*** Opening of Exercise material ***
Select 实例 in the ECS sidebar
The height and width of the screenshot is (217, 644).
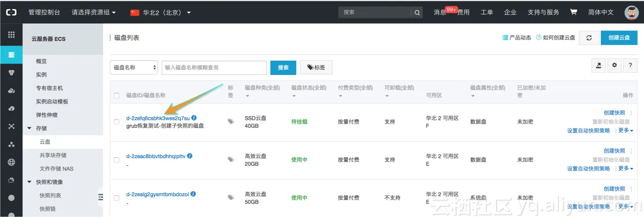pos(41,74)
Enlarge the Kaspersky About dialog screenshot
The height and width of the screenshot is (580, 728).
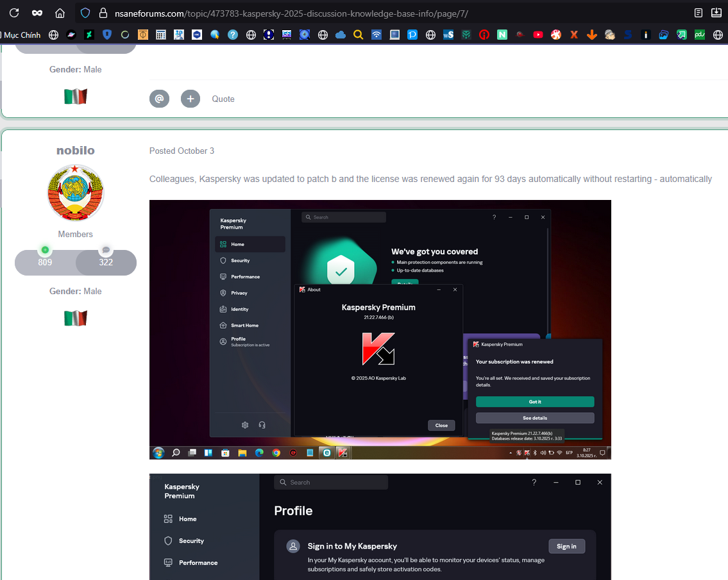[380, 329]
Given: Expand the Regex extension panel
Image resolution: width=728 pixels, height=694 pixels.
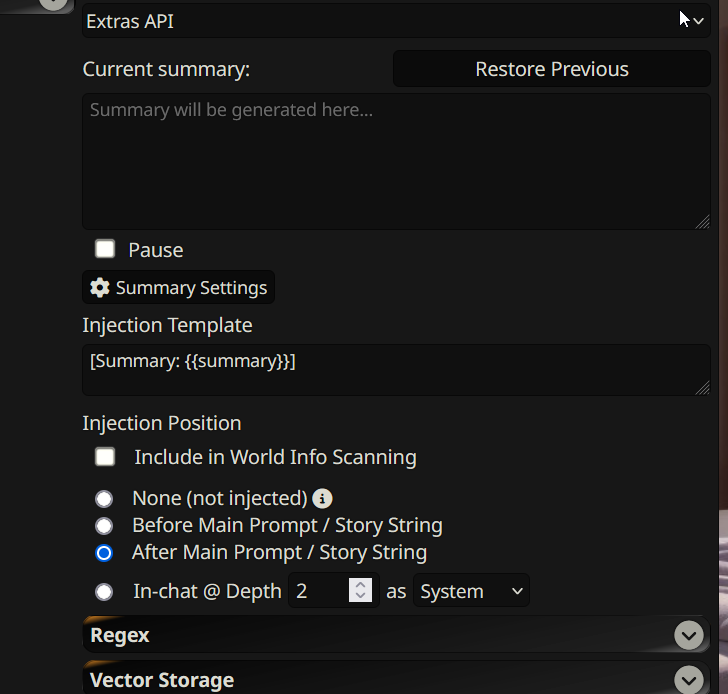Looking at the screenshot, I should pos(396,635).
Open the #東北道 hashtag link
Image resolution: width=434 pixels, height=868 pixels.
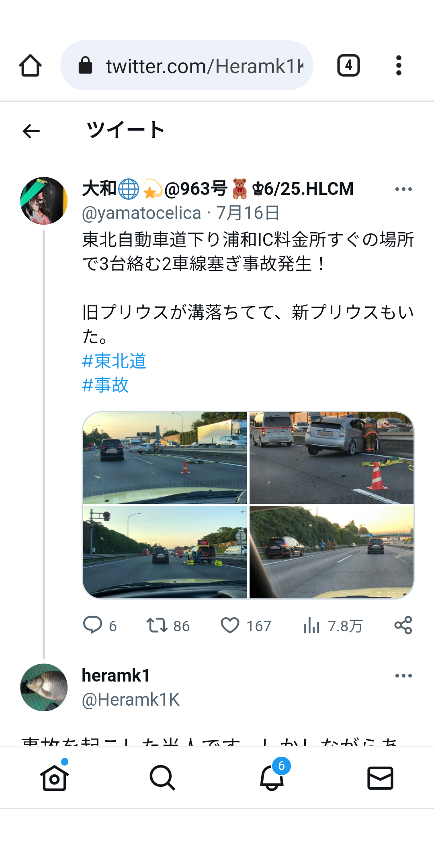pos(114,360)
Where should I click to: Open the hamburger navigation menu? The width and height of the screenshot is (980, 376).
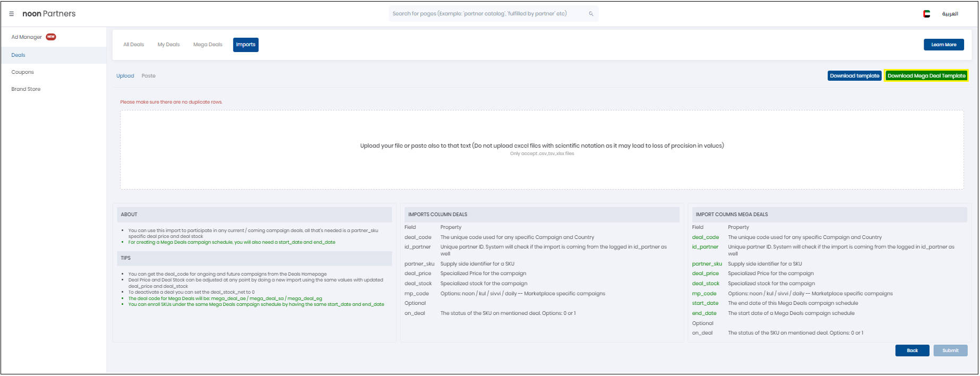coord(12,14)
*** Close of Exercise material ***
**Your instructions:**
The lines from the one containing "Given: Expand the Regex extension panel" through the last line of the data above are to be transcribed exactly, both included, with all pictures left out.

**Exercise result:**
Given: Expand the Regex extension panel
Image resolution: width=728 pixels, height=694 pixels.
Looking at the screenshot, I should pos(396,635).
Open the #東北道 hashtag link
Image resolution: width=434 pixels, height=868 pixels.
pos(114,360)
Where should I click to: Open the hamburger navigation menu? The width and height of the screenshot is (980, 376).
coord(12,14)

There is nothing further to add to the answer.